Onion shipments from southeastern Oregon and southwestern Idaho are down double-digit percentages from a year ago, and prices for more than a month have hovered just above many producers’ breakeven points.
The area produces about one-third of the country’s fall-winter storage crop, to which about a dozen states contribute.
“With the cold snap we’ve had and other weather conditions, we have been waiting for the market to react and it just hasn’t,” Mick Davie with USDA Agricultural Marketing Service in Idaho Falls, said Nov. 7.
Some customers “could be waiting to make Thanksgiving buys,” he said. Hopefully, business will pick up next week (Nov. 11-15).” The holiday falls late this year.
“We would always hope it goes up a bit, but at the moment it’s not trending that way,” said Jason Pearson with Eagle Eye Produce in Nyssa, Ore. “Eventually it will go up, and I think stabilize. Everyone has got a lot of onions, and they are just trying to push them out and get rid of them.”
He hopes to see jumbo yellows selling for about $8 per 50-pound sack by year’s end, roughly a dollar and a half above breakeven.
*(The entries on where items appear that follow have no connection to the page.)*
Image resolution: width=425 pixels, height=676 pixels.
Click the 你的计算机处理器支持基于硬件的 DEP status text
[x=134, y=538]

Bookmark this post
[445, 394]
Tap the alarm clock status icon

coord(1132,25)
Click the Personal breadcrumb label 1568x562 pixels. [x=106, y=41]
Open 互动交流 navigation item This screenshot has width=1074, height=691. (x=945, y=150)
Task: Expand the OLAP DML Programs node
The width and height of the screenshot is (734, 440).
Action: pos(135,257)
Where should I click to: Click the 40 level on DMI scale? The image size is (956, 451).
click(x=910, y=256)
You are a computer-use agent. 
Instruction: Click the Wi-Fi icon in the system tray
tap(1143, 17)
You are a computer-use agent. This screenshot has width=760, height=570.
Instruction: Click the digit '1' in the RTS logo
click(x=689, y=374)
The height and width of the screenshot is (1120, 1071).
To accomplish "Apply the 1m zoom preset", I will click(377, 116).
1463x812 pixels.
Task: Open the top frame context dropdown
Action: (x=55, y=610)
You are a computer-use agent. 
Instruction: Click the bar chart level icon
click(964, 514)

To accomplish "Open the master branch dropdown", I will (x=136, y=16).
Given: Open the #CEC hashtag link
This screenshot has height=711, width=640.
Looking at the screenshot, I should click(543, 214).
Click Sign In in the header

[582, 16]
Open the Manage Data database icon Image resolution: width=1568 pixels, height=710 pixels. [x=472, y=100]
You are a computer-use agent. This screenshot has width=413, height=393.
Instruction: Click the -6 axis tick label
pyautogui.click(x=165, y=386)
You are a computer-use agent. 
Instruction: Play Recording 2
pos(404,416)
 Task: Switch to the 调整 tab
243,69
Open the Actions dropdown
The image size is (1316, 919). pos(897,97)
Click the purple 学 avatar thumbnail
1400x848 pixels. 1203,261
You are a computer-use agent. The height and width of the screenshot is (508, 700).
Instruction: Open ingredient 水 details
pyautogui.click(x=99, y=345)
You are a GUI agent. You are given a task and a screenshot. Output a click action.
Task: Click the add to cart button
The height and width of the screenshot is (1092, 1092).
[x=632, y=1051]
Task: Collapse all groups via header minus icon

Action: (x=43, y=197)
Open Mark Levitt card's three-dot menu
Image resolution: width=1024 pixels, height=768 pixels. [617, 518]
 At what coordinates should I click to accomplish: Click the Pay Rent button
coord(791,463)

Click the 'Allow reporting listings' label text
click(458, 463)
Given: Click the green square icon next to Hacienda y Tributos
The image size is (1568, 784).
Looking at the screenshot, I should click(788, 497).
AMS Nov. 6 reported demand as moderate and prices at mostly $6.50 to $7. Shipment volume to date was down 17%. Prices were about 50 cents lower in the Columbia and Umatilla basins, in Washington and Oregon, respectively, reflecting lower transportation costs.
“At the price we are at today, it’s pretty darn mediocre,” said Kay Riley, general manager at Snake River Produce in Nyssa. “Nobody’s getting rich. It’s not terrible, either. We’re at a level where we are covering expenses and making a little bit, but we are not cutting a fat hog by any means.”
He expects the market to stay mostly unchanged through the rest of the year — except for a possible pickup in the two weeks before Thanksgiving — and then improve as 2020 starts. During the holidays, foodservice business often concentrate on apples and other products at the same time dining and meal-prep activity depletes onion inventory.
The Northwest this time of year accounts for about 80% of volume, but other markets are still active and contributing to supply, said Grant Kitamura, partner in Baker & Murakami Produce in Ontario, Ore.
“It has been slow, so maybe people feel like they haven’t moved enough,” he said. “Movement has been off thus far and maybe people feel pressure to sell at these lower prices.”
Weather delayed harvest and caused other problems with this year’s onion crop in southeastern Oregon and southwestern Idaho.
“We don’t know if it had an effect on price,” Kitamura said. “If there was reduced volume or inventory, nobody is acting like it.”
Paul Skeen of the Malheur County Onion Growers Association said the number of unharvested onions is not yet known but could be between 700 and 1,200 acres out of the approximately 22,000 in southeastern Oregon and southwestern Idaho.
“That’s not a high percentage initially, but everybody had a few.”
Breakeven varies based on growers’ land and other costs, “but there’s not much left over at these prices for growers,” he said Nov. 7.
Movement, possibly dragged by greater international competition, appears to be picking up ahead of Thanksgiving.
“I am anticipating the market to go up and at least get a little stronger,” Skeen said.
Price-wise, “you are only as strong as your weakest link, and we have got to figure out more closely what our cost of production is,” he said.